» Exercise brief
Say how many lines in the listing contain the string "arrow", giving the number alone.

=====

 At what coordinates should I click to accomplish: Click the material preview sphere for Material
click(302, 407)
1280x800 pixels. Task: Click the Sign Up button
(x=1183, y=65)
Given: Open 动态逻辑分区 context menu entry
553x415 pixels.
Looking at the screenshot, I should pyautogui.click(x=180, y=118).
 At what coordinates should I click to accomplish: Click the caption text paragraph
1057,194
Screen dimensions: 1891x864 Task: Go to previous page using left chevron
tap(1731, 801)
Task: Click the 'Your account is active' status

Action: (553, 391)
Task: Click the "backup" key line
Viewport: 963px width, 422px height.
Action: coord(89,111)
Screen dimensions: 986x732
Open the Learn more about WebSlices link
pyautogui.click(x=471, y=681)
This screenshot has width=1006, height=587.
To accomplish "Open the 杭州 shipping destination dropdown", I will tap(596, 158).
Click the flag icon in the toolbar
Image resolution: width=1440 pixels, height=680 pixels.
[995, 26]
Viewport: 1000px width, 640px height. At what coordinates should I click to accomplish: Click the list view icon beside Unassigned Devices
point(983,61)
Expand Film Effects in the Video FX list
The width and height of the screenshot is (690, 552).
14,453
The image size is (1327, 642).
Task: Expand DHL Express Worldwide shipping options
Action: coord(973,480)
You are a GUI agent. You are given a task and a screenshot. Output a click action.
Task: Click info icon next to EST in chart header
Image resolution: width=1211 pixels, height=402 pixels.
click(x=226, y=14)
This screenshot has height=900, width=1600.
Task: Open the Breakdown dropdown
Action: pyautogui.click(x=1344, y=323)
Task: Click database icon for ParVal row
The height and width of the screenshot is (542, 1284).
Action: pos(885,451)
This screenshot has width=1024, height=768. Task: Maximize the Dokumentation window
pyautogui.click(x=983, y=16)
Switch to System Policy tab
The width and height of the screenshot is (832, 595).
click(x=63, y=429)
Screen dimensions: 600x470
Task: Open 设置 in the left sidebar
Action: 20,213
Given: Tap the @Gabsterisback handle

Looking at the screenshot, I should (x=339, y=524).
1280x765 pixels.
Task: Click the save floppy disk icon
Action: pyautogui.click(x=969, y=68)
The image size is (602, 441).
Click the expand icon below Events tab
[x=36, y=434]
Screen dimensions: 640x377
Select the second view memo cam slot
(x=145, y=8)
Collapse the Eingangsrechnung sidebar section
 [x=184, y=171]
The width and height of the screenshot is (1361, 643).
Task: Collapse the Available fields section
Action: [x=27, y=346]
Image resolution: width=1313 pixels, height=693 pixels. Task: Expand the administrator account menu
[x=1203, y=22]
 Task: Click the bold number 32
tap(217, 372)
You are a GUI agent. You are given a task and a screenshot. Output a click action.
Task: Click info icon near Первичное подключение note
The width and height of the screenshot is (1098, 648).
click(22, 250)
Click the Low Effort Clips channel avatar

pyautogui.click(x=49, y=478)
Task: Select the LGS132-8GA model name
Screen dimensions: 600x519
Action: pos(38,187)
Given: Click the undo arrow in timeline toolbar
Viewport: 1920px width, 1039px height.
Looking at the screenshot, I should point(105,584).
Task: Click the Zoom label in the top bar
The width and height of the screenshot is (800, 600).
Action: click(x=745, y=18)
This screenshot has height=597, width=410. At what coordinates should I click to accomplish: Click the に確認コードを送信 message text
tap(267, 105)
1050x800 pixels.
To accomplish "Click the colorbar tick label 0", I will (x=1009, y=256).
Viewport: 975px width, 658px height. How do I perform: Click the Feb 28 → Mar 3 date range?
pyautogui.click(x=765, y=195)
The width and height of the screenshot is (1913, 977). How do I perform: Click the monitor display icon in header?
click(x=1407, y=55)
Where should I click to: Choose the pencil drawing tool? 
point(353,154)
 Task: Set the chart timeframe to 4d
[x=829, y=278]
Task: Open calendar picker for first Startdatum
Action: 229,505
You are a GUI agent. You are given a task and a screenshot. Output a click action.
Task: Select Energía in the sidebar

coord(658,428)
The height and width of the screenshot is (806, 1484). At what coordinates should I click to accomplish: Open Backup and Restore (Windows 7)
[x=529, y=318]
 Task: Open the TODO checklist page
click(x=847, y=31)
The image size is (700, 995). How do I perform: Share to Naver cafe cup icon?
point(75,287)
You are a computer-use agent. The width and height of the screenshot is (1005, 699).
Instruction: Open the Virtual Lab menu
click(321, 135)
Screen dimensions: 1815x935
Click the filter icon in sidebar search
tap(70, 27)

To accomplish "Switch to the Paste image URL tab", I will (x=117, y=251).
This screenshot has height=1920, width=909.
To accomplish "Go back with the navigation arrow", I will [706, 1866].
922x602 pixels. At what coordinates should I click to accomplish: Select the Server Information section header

=====

» Problem solution
2